JOHANNESBURG — When Nelson Mandela won the Nobel Peace Prize in 1993, South Africa’s post office issued a stamp with his image. It released another when Mandela was inaugurated as South Africa’s first black president in the following year. Then one more when the former president turned 90 in 2008.

The postal service issued a fourth commemorative stamp with a portrait of Mandela on Tuesday, the 24th anniversary of his release from prison during white minority rule. He died Dec. 5 at the age of 95.

The South African post office plans to sell five million copies of the silver stamp, which costs about $4.50 and comes in a folder with information about the anti-apartheid leader who spent 27 years in prison and was released on Feb. 11, 1990.

About 20 cents from every stamp sale will go to a literacy campaign run by a foundation named after Mandela, said Johan Kruger, a post office spokesman.

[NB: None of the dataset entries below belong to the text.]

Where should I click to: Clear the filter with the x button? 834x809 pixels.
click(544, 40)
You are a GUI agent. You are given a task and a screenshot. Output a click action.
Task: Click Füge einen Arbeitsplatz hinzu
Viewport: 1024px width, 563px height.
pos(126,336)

The stamp can be used to send a standard letter in the international post, which costs about 50 cents, but Kruger said buyers were more likely to keep it as a souvenir. It is available at post offices across South Africa and stamp collectors around the world can buy it online.

A strike by workers demanding more benefits has slowed postal operations in South Africa, but Kruger said he expected it to be over by the end of the week.

Post office officials met Mandela, known by his clan name Madiba, in 2008 to discuss plans for a stamp celebrating his 90th birthday, according to the current issue of the postal service magazine. Mandela was brought into the room in a wheelchair, although those present had been told that he would not say anything, the account said.

When the meeting was over, magazine editor Johan van Wyk wrote, Mandela said to laughter in the audience: “You want me to say something, but I cannot say anything.”